33-782   Special Topics in Nuclear and Particle Physics

Fall and Spring:  12 units

Various topics of current interest not covered in 33-779, 780, 781 will be discussed. Offered when there is sufficient demand. 3 hrs. lecture.

33-783   Theory of Solids I

Fall:  12 units

This course is designed to give advanced graduate students a fundamental knowledge of the microscopic properties of solids in terms of molecular and atomic theory, crystal structures, x-ray diffraction of crystals and crystal defects, lattice vibration and thermal properties of crystals; free-electron model, energy bands, electrical conduction and magnetism. Prerequisite: 33-756. 3 hrs. lecture. Typical Text: Ashcroft and Mermin, Solid State Physics.

Prerequisites: 33756

33-785   Special Topics in Condensed Matter Physics

Fall and Spring:  12 units

Various topics of current interest in solid state physics will be included. Offered when there is sufficient demand. 3 hrs. lecture.

33-786   Astronomical Techniques

Spring:  12 units

Observational techniques used in astronomy at all wavelengths will be discussed. Lectures will generally cover instruments, detector systems, and methods from x-ray and gamma-ray wavelengths to radio wavelengths. For this course Pitt and CMU astronomy faculty will be scheduled to give lectures related to their main fields of expertise. Topics will include x-ray/gamma-ray astronomy, uv/optical photometry & spectroscopy, astrometry, polarimetry & spectropolarimetry, infrared astronomy, and radio astronomy, including measurements of the cosmic microwave background radiation. Data collection and analysis methods used in large astronomical projects like the Sloan Digital Sky Survey will also be discussed.

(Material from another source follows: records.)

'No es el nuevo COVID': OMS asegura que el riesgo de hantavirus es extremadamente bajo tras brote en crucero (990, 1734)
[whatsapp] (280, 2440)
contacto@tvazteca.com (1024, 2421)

33-787   Radiative Processes in Astrophysics

Spring:  12 units

Electromagnetic radiation is our key to understanding the Universe. This course focuses on the physics of radiative processes in their application to astrophysical problems. The topics that will be covered include fundamentals of radiative transfer, basic theory of radiation fields, bremsstrahlung, synchrotron radiation and Compton scattering, atomic structure and radiative transitions. A basic background in electromagnetic theory, special ralativity, and some quantum mechanics and statistical mechanics is required. Brief reviews of the prerequisite materials will be given during the course.

33-788   Special Topics in Astro Physics

All Semesters:  12 units

33-789   Quantum Field Theory I

Fall and Spring:  12 units

Modern techniques and recent developments in relativistic field theory are discussed. The topics include theory of renormalization, renormalization group equation, quantization of non-Abelian gauge theories, quantum chromodynamics (QCD), gauge theories of weak and electromagnetic interactions, and grand unification theory (GUT). 3 hrs. lecture.

33-794   Colloquium

Fall and Spring:  1 units

The Physics Colloquium, held jointly with the University of Pittsburgh Physics Department, provides an opportunity for all physics faculty and students to hear invited lectures and discuss problems of current interest in physics. The talks are intended for physicists from all areas, and thereby constitute a unifying element for the department. Also, on occasion, talks of broad cultural interest are presented for the entire university community. Weekly one-hour lectures alternate between Carnegie Mellon and the University of Pittsburgh.